Stored items
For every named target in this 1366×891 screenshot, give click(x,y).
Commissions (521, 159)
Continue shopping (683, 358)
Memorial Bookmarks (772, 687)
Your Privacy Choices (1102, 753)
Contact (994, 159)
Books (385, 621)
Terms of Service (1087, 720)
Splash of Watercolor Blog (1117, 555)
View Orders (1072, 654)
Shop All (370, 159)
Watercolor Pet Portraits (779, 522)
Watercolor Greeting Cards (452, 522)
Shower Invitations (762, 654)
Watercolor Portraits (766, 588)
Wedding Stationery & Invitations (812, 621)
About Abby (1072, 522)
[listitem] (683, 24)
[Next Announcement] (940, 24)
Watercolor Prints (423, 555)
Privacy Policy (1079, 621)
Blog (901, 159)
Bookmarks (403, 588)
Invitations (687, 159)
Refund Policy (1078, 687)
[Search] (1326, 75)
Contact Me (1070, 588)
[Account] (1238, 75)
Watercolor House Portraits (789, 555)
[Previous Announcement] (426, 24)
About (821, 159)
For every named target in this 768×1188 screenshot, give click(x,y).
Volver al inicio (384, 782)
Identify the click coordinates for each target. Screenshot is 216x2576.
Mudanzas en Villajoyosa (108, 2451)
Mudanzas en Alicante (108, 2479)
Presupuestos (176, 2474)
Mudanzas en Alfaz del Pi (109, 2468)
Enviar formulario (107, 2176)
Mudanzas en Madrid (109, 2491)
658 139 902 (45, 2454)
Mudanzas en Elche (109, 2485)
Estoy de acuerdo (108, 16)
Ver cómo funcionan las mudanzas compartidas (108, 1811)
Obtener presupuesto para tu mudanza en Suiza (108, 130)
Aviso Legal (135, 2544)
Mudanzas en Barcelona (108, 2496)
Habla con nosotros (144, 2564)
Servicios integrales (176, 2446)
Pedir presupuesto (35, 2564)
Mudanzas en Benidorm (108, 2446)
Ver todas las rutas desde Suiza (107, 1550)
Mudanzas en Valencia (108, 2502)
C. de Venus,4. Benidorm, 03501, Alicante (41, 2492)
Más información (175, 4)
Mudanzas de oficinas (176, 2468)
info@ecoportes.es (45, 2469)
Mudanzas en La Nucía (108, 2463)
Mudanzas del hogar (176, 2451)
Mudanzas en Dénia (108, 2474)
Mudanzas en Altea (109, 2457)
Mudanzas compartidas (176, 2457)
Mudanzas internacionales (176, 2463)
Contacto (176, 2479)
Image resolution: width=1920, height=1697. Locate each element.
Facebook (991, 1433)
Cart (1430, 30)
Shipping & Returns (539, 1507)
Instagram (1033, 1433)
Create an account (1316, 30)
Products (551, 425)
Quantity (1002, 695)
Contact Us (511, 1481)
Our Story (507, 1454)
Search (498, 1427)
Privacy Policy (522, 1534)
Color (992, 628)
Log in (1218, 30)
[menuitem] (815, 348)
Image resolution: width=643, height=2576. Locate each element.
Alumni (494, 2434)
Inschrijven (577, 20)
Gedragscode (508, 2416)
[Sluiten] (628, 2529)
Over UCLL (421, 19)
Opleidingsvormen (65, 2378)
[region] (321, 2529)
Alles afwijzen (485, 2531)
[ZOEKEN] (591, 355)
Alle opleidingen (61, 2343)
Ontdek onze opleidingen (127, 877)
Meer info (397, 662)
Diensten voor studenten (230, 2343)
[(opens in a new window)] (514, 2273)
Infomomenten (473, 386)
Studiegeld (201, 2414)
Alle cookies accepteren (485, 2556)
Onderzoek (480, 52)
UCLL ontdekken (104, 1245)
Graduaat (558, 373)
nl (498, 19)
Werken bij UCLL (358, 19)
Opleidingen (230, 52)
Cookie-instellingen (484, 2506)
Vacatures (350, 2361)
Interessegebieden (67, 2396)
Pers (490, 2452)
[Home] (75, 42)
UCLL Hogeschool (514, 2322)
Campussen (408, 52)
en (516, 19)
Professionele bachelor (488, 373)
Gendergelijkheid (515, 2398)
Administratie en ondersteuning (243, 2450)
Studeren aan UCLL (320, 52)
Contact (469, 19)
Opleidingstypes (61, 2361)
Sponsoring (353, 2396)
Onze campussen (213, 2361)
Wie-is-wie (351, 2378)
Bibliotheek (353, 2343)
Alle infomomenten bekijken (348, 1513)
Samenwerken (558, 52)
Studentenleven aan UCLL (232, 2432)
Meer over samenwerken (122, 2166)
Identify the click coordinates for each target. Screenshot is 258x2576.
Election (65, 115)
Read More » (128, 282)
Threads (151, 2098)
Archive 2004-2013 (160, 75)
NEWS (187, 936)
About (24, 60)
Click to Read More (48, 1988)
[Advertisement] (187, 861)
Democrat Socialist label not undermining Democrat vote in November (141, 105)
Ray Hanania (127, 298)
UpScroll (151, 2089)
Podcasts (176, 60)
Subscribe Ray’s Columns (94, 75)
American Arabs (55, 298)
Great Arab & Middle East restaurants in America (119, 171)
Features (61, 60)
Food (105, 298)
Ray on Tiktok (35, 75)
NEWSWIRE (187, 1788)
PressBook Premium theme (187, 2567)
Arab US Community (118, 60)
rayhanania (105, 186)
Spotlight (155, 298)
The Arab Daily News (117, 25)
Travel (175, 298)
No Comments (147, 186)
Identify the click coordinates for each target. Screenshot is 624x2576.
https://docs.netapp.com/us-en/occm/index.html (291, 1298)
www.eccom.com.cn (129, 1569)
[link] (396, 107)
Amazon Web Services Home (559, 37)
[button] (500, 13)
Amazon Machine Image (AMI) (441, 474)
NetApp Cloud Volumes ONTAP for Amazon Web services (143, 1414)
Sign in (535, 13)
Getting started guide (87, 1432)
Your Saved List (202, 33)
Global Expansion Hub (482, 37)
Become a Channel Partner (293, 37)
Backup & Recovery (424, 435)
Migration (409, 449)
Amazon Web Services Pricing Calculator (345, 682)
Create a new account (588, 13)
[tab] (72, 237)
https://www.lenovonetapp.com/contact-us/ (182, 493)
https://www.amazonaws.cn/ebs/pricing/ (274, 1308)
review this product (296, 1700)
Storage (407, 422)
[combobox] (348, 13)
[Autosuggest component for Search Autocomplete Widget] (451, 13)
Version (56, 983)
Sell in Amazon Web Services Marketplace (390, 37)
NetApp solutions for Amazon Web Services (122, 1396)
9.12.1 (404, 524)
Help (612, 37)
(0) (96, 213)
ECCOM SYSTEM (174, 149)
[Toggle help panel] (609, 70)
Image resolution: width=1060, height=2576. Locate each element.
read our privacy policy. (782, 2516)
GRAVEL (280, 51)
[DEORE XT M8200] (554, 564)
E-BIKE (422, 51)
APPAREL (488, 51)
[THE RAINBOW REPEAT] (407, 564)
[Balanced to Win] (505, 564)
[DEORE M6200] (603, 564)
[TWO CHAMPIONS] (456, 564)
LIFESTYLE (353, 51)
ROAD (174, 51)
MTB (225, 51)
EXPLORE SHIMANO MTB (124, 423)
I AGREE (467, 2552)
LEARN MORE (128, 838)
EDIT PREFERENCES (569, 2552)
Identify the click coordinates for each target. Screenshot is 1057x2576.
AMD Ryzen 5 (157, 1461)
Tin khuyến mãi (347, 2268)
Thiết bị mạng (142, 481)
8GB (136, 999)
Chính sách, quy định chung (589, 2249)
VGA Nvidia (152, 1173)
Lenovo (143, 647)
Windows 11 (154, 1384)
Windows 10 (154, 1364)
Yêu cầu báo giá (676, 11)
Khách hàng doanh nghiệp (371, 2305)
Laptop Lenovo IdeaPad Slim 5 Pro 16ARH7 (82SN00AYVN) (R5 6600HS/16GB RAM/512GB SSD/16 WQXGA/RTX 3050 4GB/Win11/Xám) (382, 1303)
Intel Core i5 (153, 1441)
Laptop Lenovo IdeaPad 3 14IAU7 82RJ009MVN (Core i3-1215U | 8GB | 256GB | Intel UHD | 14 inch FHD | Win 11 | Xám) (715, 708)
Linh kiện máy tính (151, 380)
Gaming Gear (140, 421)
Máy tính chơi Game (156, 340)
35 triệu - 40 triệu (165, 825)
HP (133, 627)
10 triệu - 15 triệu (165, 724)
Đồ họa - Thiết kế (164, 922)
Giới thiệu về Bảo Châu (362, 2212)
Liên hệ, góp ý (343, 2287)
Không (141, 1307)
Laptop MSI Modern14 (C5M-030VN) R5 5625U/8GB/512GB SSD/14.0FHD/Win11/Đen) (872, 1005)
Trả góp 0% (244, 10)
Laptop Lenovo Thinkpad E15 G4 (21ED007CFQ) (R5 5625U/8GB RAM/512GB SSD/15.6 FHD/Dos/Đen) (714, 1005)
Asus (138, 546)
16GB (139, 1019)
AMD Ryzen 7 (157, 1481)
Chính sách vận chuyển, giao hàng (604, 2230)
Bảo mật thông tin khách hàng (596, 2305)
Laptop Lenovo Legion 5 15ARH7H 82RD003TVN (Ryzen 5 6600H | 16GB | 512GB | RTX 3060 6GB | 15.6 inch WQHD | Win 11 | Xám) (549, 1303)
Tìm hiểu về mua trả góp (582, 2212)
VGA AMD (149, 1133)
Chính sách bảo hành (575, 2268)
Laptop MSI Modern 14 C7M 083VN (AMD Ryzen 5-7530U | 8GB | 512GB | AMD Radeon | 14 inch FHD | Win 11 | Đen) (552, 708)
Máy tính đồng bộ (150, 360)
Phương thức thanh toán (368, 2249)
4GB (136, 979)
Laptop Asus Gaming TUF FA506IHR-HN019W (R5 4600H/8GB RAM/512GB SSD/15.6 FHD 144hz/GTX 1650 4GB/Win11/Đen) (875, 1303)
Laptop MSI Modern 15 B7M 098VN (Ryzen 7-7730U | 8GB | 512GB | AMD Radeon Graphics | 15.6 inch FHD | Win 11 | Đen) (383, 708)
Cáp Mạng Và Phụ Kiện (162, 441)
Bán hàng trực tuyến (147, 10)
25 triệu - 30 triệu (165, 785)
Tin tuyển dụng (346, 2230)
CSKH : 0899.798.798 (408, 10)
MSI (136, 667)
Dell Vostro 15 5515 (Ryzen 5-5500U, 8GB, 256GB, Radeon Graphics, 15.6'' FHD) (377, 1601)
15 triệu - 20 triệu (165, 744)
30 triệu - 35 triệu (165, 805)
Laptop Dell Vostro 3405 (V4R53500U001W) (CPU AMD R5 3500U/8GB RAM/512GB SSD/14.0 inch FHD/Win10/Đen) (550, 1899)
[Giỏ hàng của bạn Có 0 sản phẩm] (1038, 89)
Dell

Work to be completed: Every line above carrying the word "Identify" needs to be shown.

Answer for this exercise:
Identify the click coordinates for each target. Screenshot is 216x2576.
Identify the click coordinates for each target. Screenshot is 258x2576.
Identify the click coordinates for each target. Screenshot is 624x2576.
Identify the click coordinates for each target. Screenshot is 1057x2576.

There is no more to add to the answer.